──────── Material supplied ────────

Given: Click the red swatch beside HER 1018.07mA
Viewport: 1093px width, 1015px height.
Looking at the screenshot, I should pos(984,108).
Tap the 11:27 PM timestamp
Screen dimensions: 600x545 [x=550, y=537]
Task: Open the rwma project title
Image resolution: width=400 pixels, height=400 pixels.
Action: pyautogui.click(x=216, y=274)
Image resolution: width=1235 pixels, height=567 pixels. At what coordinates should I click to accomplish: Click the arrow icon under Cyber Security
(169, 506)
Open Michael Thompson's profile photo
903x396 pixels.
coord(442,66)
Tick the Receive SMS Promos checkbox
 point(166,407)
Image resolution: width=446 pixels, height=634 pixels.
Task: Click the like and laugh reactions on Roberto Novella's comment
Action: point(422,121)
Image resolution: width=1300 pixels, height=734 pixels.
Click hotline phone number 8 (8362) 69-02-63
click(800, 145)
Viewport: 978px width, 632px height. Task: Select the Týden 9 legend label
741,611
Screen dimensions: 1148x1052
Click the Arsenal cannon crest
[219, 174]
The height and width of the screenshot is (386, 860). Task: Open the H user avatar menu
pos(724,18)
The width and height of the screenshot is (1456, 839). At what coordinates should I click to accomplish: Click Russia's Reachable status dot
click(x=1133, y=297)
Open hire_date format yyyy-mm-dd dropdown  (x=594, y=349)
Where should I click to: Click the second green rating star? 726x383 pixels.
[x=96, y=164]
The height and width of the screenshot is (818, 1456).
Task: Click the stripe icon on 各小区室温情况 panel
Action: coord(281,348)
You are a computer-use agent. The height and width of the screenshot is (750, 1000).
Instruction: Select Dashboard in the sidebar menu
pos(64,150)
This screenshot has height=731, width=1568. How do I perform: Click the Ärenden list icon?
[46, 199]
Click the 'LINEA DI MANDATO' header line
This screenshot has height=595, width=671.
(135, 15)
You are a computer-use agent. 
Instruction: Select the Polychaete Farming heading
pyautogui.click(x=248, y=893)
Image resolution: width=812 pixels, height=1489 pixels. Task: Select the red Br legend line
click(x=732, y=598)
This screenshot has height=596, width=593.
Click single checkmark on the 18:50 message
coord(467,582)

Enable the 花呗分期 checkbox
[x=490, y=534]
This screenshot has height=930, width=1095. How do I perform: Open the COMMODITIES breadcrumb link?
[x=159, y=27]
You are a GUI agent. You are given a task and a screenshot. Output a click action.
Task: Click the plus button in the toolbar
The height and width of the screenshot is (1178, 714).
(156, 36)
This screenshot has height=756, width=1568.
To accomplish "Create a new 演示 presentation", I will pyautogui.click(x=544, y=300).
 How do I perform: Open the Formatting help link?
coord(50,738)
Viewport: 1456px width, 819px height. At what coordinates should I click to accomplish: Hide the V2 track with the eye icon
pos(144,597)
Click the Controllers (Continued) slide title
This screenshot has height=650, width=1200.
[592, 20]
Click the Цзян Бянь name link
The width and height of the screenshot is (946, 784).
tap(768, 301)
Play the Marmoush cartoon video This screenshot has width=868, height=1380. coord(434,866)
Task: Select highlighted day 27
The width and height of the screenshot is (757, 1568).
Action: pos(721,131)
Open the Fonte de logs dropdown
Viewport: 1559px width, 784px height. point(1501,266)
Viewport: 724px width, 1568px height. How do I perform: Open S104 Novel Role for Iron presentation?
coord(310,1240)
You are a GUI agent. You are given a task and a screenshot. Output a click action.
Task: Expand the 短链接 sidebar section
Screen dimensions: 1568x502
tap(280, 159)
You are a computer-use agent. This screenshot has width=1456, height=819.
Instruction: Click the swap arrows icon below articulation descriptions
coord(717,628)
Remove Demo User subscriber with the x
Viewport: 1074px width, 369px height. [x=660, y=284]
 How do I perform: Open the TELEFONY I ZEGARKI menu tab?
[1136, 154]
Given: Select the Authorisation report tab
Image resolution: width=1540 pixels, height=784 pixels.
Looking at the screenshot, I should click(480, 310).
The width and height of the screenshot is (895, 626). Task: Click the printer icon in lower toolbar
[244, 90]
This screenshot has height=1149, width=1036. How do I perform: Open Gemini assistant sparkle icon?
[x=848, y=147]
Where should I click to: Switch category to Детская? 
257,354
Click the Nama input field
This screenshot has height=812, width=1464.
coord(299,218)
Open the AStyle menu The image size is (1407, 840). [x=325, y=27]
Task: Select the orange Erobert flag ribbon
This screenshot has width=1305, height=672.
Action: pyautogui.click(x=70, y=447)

────────

# Challenge:
Rewrite the records above, switching every "computer-use agent" to "desktop automation agent" and leaving everything else unchanged.

# Expected answer:
Given: Click the red swatch beside HER 1018.07mA
Viewport: 1093px width, 1015px height.
Looking at the screenshot, I should pos(984,108).
Tap the 11:27 PM timestamp
Screen dimensions: 600x545 [x=550, y=537]
Task: Open the rwma project title
Image resolution: width=400 pixels, height=400 pixels.
Action: pyautogui.click(x=216, y=274)
Image resolution: width=1235 pixels, height=567 pixels. At what coordinates should I click to accomplish: Click the arrow icon under Cyber Security
(169, 506)
Open Michael Thompson's profile photo
903x396 pixels.
coord(442,66)
Tick the Receive SMS Promos checkbox
 point(166,407)
Image resolution: width=446 pixels, height=634 pixels.
Task: Click the like and laugh reactions on Roberto Novella's comment
Action: point(422,121)
Image resolution: width=1300 pixels, height=734 pixels.
Click hotline phone number 8 (8362) 69-02-63
click(800, 145)
Viewport: 978px width, 632px height. Task: Select the Týden 9 legend label
741,611
Screen dimensions: 1148x1052
Click the Arsenal cannon crest
[219, 174]
The height and width of the screenshot is (386, 860). Task: Open the H user avatar menu
pos(724,18)
The width and height of the screenshot is (1456, 839). At what coordinates should I click to accomplish: Click Russia's Reachable status dot
click(x=1133, y=297)
Open hire_date format yyyy-mm-dd dropdown  (x=594, y=349)
Where should I click to: Click the second green rating star? 726x383 pixels.
[x=96, y=164]
The height and width of the screenshot is (818, 1456).
Task: Click the stripe icon on 各小区室温情况 panel
Action: coord(281,348)
You are a desktop automation agent. The height and width of the screenshot is (750, 1000).
Instruction: Select Dashboard in the sidebar menu
pos(64,150)
This screenshot has height=731, width=1568. How do I perform: Click the Ärenden list icon?
[46, 199]
Click the 'LINEA DI MANDATO' header line
This screenshot has height=595, width=671.
(135, 15)
You are a desktop automation agent. 
Instruction: Select the Polychaete Farming heading
pyautogui.click(x=248, y=893)
Image resolution: width=812 pixels, height=1489 pixels. Task: Select the red Br legend line
click(x=732, y=598)
This screenshot has height=596, width=593.
Click single checkmark on the 18:50 message
coord(467,582)

Enable the 花呗分期 checkbox
[x=490, y=534]
This screenshot has height=930, width=1095. How do I perform: Open the COMMODITIES breadcrumb link?
[x=159, y=27]
You are a GUI agent. You are given a task and a screenshot. Output a click action.
Task: Click the plus button in the toolbar
The height and width of the screenshot is (1178, 714).
(156, 36)
This screenshot has height=756, width=1568.
To accomplish "Create a new 演示 presentation", I will pyautogui.click(x=544, y=300).
 How do I perform: Open the Formatting help link?
coord(50,738)
Viewport: 1456px width, 819px height. At what coordinates should I click to accomplish: Hide the V2 track with the eye icon
pos(144,597)
Click the Controllers (Continued) slide title
This screenshot has height=650, width=1200.
[592, 20]
Click the Цзян Бянь name link
The width and height of the screenshot is (946, 784).
tap(768, 301)
Play the Marmoush cartoon video This screenshot has width=868, height=1380. coord(434,866)
Task: Select highlighted day 27
The width and height of the screenshot is (757, 1568).
Action: pos(721,131)
Open the Fonte de logs dropdown
Viewport: 1559px width, 784px height. point(1501,266)
Viewport: 724px width, 1568px height. How do I perform: Open S104 Novel Role for Iron presentation?
coord(310,1240)
You are a GUI agent. You are given a task and a screenshot. Output a click action.
Task: Expand the 短链接 sidebar section
Screen dimensions: 1568x502
tap(280, 159)
You are a desktop automation agent. This screenshot has width=1456, height=819.
Instruction: Click the swap arrows icon below articulation descriptions
coord(717,628)
Remove Demo User subscriber with the x
Viewport: 1074px width, 369px height. [x=660, y=284]
 How do I perform: Open the TELEFONY I ZEGARKI menu tab?
[1136, 154]
Given: Select the Authorisation report tab
Image resolution: width=1540 pixels, height=784 pixels.
Looking at the screenshot, I should click(480, 310).
The width and height of the screenshot is (895, 626). Task: Click the printer icon in lower toolbar
[244, 90]
This screenshot has height=1149, width=1036. How do I perform: Open Gemini assistant sparkle icon?
[x=848, y=147]
Where should I click to: Switch category to Детская? 
257,354
Click the Nama input field
This screenshot has height=812, width=1464.
coord(299,218)
Open the AStyle menu The image size is (1407, 840). [x=325, y=27]
Task: Select the orange Erobert flag ribbon
This screenshot has width=1305, height=672.
Action: pyautogui.click(x=70, y=447)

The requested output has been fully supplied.